**PASSAGE**
········
Projects generate SRECs for 15 years, after which point the projects produce less valuable class I credits.
Recent Legal and Regulatory Changes
New Jersey has made other recent changes to its program besides setting a fixed target for solar output in megawatt hours.
The solar output targets start at 306 gigawatt hours in 2011 and increase to 5,316 gigawatt hours in 2026.
The Public Utilities Commission has been directed to set solar alternative compliance payments for 15 years into the future rather than the current eight. Because SACPs must be purchased in the event of a shortage of SRECs, these projections of SACP prices provide support to future SREC prices. Table 1 shows the current SACP prices.
The state moved recently to allow SRECs to be traded for up to three years. Giving each credit a longer life makes it more likely that an independent generator will be able to get value for them. Buyers are more likely to commit to purchase them.
Historically, New Jersey delegated great power to regulators, who could change previously published SACP prices. This caused price uncertainty that impaired the financeability of solar projects.
The state now prohibits the Board of Public Utilities from reducing previously published SACP prices. Therefore, the price ceiling will not drop unexpectedly. Once published, project developers and their financing counterparties can only expect these amounts to change as a result of action by the New Jersey legislature — still a risk, but a diminished one.
The Board of Public Utilities is also barred legally from modifying certain solar-project related contracts entered into by electric utilities after the contracts have been approved. SREC purchase contracts with terms of 10 to 15 years have been successfully financed. However, current regulations cap project output levels at 500 kilowatts — well below the output of utility-scale projects.
The net metering cap of two megawatts has been eliminated, allowing projects of all sizes to benefit from net metering.
To avoid a long-term oversupply situation, there will be an automatic 20% increase in the solar RPS target if the number of SRECs generated meets or exceeds the requirement for three consecutive reporting years starting with energy year 2013 and the average SREC price for all SRECs purchased by utilities decreases in the same three consecutive reporting years.
While the supply of SRECs in New Jersey is increasing due to continuing investment in solar projects, the solar RPS requirement continues to outpace production and is expected to do so for the foreseeable future. In energy year 2009, the solar RPS required 130,267 SRECs, but the market supplied only 75,532. According to the New Jersey Office of Clean Energy, based on energy year 2009 consumption levels, the 2010 solar RPS will require approximately 180,000 SRECs to be purchased while solar installations are expected to produce approximately 140,000 SRECs. The shortfall of 40,000 SRECs will be covered by SACPs at the 2010 rate of $693 per megawatt hour — totaling $27,272,000 in payments.
········
**DATA PROVIDED**

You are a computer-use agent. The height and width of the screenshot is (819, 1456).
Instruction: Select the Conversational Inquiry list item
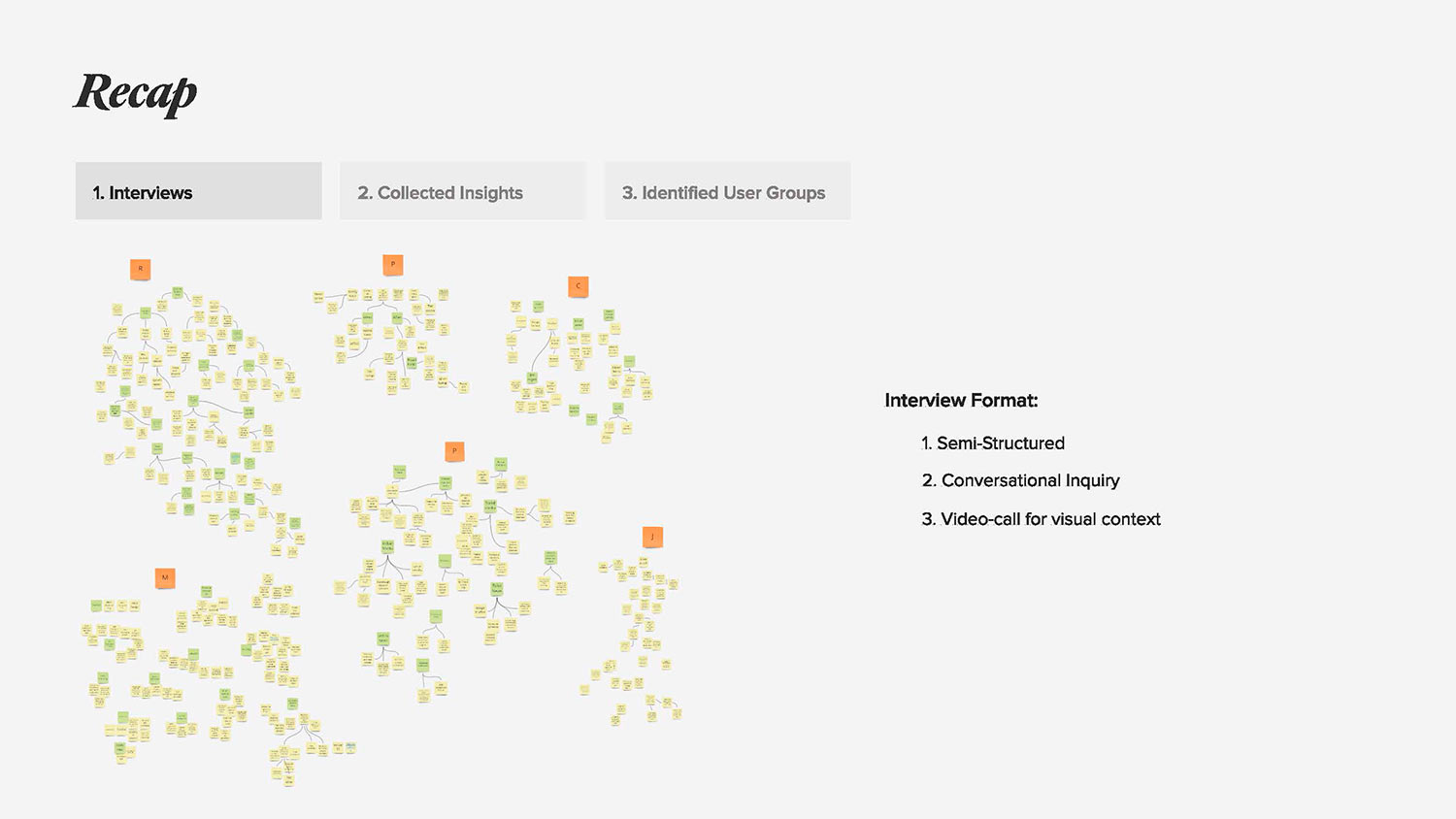[x=1020, y=480]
········
**AIM OF THE EXERCISE**
Please copy the New Jersey solar passage above word for word, starting at "Projects generate SRECs" and ending at "in megawatt hours.".

**OUTPUT OF THE EXERCISE**
Projects generate SRECs for 15 years, after which point the projects produce less valuable class I credits.
Recent Legal and Regulatory Changes
New Jersey has made other recent changes to its program besides setting a fixed target for solar output in megawatt hours.